The all-island report also finds that Northern Ireland’s economic growth rate for 2020 will be lower than the Republic of Ireland at 1.1%, and in 2021 will increase to 1.6%. The region has now slipped behind the UK average growth rate after a relatively strong 2018, with a no-deal Brexit projected to be sufficient to push Northern Ireland into recession.
Commenting on the figures, and gloomier global economic outlook, Professor Neil Gibson, Chief Economist for EY Ireland said, “The external economic climate is as challenging as it has been for a decade. Despite strong domestic tailwinds, the dual threat of trade wars and Brexit have the potential to derail Ireland’s rapid growth. Estimates of a no-deal impact vary considerably, but they all suggest there will be a cost in the form of disruption across the island. Regardless of the overall macro impact, the local and firm-specific effects could be devastating for some, with no-deal job losses likely to have a very particular sub-regional pattern. There is no doubt that the resilience and adaptability of businesses will be tested, as will the resolve of Government, but the remarkable level of growth and job creation over the last five years is no small feat and places Ireland on a solid footing.”
Darker Brexit cloud looms large for the all-island economy
In the event of a no-deal Brexit, EY Economic Eye finds that though Ireland would avoid a recession, it would see 2019 GDP dip from 3.7% to 3.2%, and would then slow further to 1.3% in 2020 before growing to 2.1% in 2021. While in Northern Ireland, economic growth would fall from 1.0% to 0.5% in 2019, dropping to a worrying -0.6% in 2020, only to moderate slightly to 1.0% in 2021. EY also predicts that a no-deal would result in 60,300 fewer jobs across the island by 2022 (41,500 in ROI and 18,800 in NI).
Simon MacAllister, Partner and Brexit Lead for EY Ireland added, “Our latest outlook is slightly weaker, and it is clear that even assuming a Brexit deal, trade wars and an unsteady global backdrop are beginning to take their toll on Ireland’s small, open economy.

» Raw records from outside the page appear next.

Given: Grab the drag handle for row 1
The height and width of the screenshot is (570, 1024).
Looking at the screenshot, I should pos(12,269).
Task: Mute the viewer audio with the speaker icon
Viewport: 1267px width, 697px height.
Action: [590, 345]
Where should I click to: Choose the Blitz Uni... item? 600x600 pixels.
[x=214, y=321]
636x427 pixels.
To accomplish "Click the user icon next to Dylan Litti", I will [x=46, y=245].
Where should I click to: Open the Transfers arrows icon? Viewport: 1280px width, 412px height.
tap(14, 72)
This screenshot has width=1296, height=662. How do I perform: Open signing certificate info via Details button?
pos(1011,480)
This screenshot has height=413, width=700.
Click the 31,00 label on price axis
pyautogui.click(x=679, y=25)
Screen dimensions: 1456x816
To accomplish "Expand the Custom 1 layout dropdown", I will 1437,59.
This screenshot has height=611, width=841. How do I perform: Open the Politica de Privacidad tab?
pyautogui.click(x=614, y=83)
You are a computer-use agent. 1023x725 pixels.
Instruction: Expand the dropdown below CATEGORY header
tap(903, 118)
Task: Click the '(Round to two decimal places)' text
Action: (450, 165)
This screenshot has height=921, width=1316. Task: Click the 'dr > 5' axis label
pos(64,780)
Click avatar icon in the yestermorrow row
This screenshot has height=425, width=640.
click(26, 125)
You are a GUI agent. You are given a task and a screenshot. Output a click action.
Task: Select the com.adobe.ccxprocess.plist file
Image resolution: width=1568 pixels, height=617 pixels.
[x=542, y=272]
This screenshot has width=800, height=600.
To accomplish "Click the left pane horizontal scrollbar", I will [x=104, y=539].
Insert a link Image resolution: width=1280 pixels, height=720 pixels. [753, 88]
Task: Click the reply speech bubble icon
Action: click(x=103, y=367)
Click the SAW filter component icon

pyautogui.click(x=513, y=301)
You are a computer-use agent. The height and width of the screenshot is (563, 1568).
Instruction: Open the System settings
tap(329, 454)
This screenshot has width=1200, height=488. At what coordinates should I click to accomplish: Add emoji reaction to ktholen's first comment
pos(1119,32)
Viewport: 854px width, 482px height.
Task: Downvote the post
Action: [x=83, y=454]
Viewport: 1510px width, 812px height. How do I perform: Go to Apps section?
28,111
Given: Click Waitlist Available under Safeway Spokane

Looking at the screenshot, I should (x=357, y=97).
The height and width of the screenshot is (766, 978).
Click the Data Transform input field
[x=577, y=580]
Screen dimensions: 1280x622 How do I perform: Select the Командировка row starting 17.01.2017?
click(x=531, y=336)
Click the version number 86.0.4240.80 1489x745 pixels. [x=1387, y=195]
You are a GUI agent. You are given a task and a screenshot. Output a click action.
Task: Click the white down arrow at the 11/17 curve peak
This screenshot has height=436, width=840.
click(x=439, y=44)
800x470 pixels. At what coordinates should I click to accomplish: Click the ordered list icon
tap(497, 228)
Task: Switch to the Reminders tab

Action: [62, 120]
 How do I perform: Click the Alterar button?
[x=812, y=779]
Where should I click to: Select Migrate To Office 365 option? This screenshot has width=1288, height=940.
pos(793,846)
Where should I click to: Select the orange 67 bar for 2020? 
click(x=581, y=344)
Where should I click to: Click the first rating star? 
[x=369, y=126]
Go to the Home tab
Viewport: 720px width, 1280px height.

Warning signs are flashing in our economic data but also in financial markets and many business sentiment surveys. With recent surveys indicating that there are low levels of Brexit preparedness amongst Irish firms, businesses need to be considering now what a further extension or a no-deal could mean for them, and what their key actions will be.”
Job growth remains strong but projected to slow as wage inflation remains
EY Economic Eye finds that the more challenging global backdrop is at odds with what people are feeling in Ireland, with positive labour market growth, rising real incomes and increases in government spending. Whilst job growth in Ireland has also been revised downwards from 2.8% in 2019 to 2.2% in EY’s latest forecast, the firm’s predictions for 2020 and 2021 remain the same at 1.8% and 1.6% respectively. This demonstrates that the pace of growth is showing tentative signs of slowing, however it remains impressive, with all-island employment at its highest recorded level (3.2 million).
Neil Gibson comments, “Employers continue to cite accessing talent as their number on priority, above even Brexit, so a cooling of the job creation rate may be welcome from an overall economic point of view. The pace of labour market growth in Ireland could not have continued – public services, housing and infrastructure would not have been able to cope. However, job creation attracts people, and Ireland can expect migration numbers to rise again in 2019, adding to the pool of labour, increasing domestic demand, and further adding to the pressure on services.”
The report finds that in the event of a difficult Brexit, there will be jobs lost, but these are unlikely to be in the locations or with the skills profiles that are in demand from employers for whom Brexit is not a major consideration. As a result, recent upward pressure on pay levels is expected to continue for businesses, with wage inflation in Ireland predicted to be 3.6% in 2019, and the UK enjoying a similar level at 3.5%.